WORK ITEM
Lines from the start of the data through the line containing "[Pinterest] (796, 1666)" must be given again exactly. Leave the others out.

DATA LISTING
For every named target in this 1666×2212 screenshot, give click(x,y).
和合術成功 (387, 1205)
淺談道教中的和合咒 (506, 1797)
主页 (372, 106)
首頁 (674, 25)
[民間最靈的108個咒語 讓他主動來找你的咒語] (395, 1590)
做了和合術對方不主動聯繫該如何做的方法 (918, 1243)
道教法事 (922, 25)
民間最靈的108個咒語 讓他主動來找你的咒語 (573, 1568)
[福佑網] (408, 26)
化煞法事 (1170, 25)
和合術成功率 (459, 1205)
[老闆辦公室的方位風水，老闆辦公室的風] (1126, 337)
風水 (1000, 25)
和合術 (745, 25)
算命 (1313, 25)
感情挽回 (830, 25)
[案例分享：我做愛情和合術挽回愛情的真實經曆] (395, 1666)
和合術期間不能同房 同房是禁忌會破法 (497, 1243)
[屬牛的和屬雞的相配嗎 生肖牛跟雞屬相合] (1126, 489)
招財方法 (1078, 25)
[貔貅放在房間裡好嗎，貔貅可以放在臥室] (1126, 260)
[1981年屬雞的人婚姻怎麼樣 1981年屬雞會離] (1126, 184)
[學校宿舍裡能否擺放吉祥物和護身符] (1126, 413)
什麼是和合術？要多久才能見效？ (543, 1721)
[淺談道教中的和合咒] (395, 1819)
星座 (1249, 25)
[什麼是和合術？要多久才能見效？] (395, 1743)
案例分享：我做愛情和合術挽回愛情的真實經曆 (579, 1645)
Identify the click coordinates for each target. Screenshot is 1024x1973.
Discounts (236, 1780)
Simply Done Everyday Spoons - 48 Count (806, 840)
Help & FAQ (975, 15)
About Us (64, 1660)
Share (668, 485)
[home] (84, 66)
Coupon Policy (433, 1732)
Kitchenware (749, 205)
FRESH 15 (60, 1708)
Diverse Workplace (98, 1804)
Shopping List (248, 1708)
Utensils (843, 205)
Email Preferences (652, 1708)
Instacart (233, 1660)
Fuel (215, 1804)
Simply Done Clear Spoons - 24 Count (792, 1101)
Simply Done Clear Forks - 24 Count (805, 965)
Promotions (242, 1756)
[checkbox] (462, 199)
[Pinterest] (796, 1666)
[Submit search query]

ANSWER SPACE
For every named target in this 1666×2212 screenshot, give click(x,y).
和合術成功 (387, 1205)
淺談道教中的和合咒 (506, 1797)
主页 (372, 106)
首頁 (674, 25)
[民間最靈的108個咒語 讓他主動來找你的咒語] (395, 1590)
做了和合術對方不主動聯繫該如何做的方法 (918, 1243)
道教法事 (922, 25)
民間最靈的108個咒語 讓他主動來找你的咒語 (573, 1568)
[福佑網] (408, 26)
化煞法事 (1170, 25)
和合術成功率 (459, 1205)
[老闆辦公室的方位風水，老闆辦公室的風] (1126, 337)
風水 (1000, 25)
和合術 (745, 25)
算命 (1313, 25)
感情挽回 (830, 25)
[案例分享：我做愛情和合術挽回愛情的真實經曆] (395, 1666)
和合術期間不能同房 同房是禁忌會破法 (497, 1243)
[屬牛的和屬雞的相配嗎 生肖牛跟雞屬相合] (1126, 489)
招財方法 (1078, 25)
[貔貅放在房間裡好嗎，貔貅可以放在臥室] (1126, 260)
[1981年屬雞的人婚姻怎麼樣 1981年屬雞會離] (1126, 184)
[學校宿舍裡能否擺放吉祥物和護身符] (1126, 413)
什麼是和合術？要多久才能見效？ (543, 1721)
[淺談道教中的和合咒] (395, 1819)
星座 (1249, 25)
[什麼是和合術？要多久才能見效？] (395, 1743)
案例分享：我做愛情和合術挽回愛情的真實經曆 (579, 1645)
Identify the click coordinates for each target. Screenshot is 1024x1973.
Discounts (236, 1780)
Simply Done Everyday Spoons - 48 Count (806, 840)
Help & FAQ (975, 15)
About Us (64, 1660)
Share (668, 485)
[home] (84, 66)
Coupon Policy (433, 1732)
Kitchenware (749, 205)
FRESH 15 (60, 1708)
Diverse Workplace (98, 1804)
Shopping List (248, 1708)
Utensils (843, 205)
Email Preferences (652, 1708)
Instacart (233, 1660)
Fuel (215, 1804)
Simply Done Clear Spoons - 24 Count (792, 1101)
Simply Done Clear Forks - 24 Count (805, 965)
Promotions (242, 1756)
[checkbox] (462, 199)
[Pinterest] (796, 1666)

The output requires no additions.